Stored items:

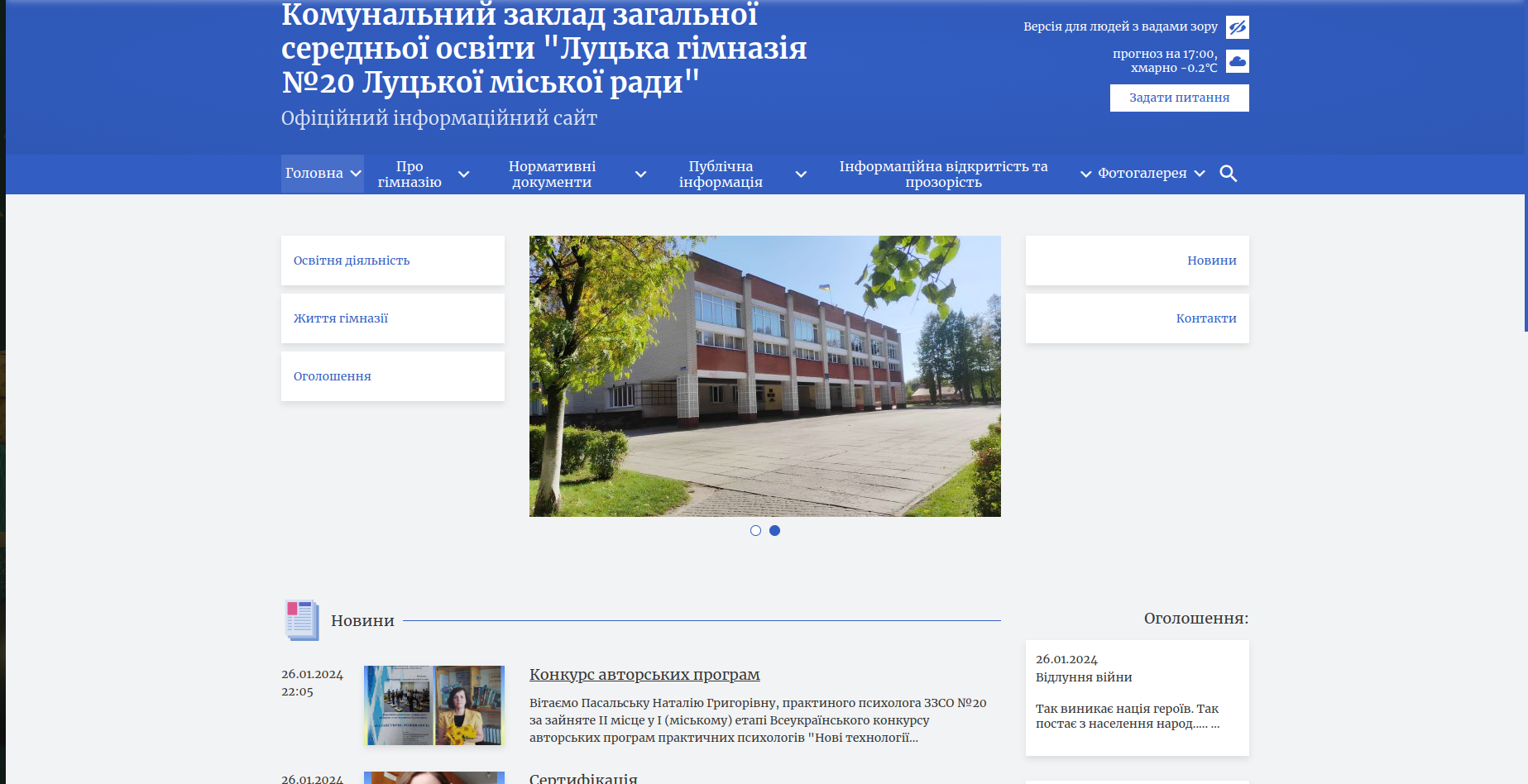Expand the Про гімназію dropdown arrow
This screenshot has height=784, width=1528.
click(x=464, y=174)
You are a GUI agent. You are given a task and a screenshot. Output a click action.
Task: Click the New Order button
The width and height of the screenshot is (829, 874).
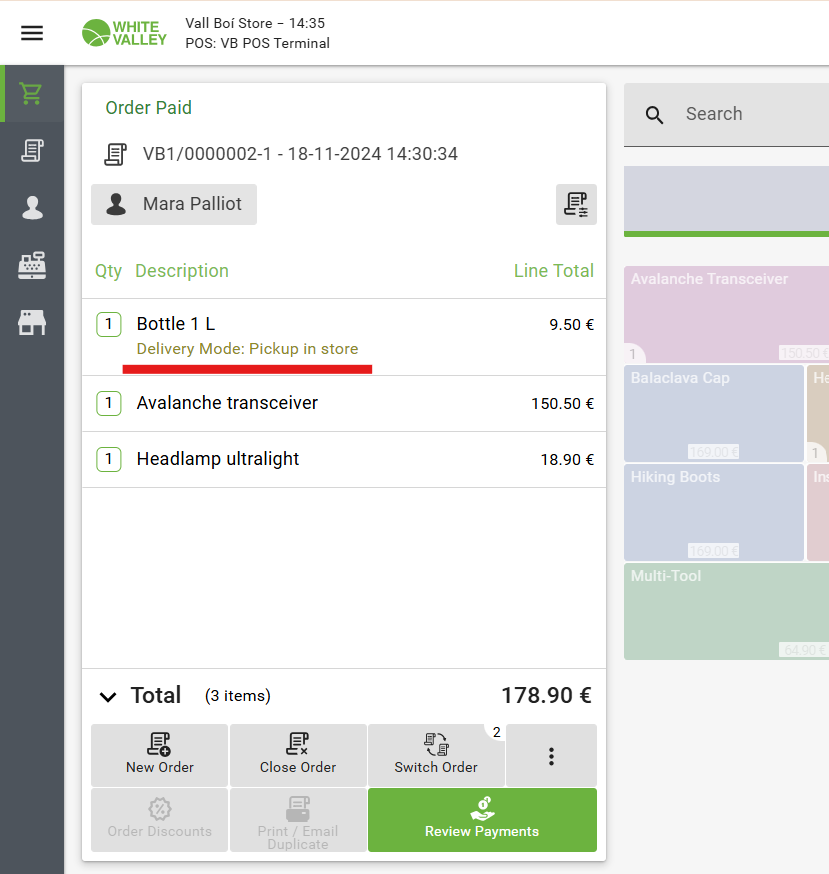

▶ To do
In the records above, find the line that contains "You are a GUI", then write it out along with every line after it, exactly, through the last one. Leave the pictures out.

▶ Response to this exercise
You are a GUI agent. You are given a task and a screenshot. Output a click action.
Task: Click the New Order button
The width and height of the screenshot is (829, 874).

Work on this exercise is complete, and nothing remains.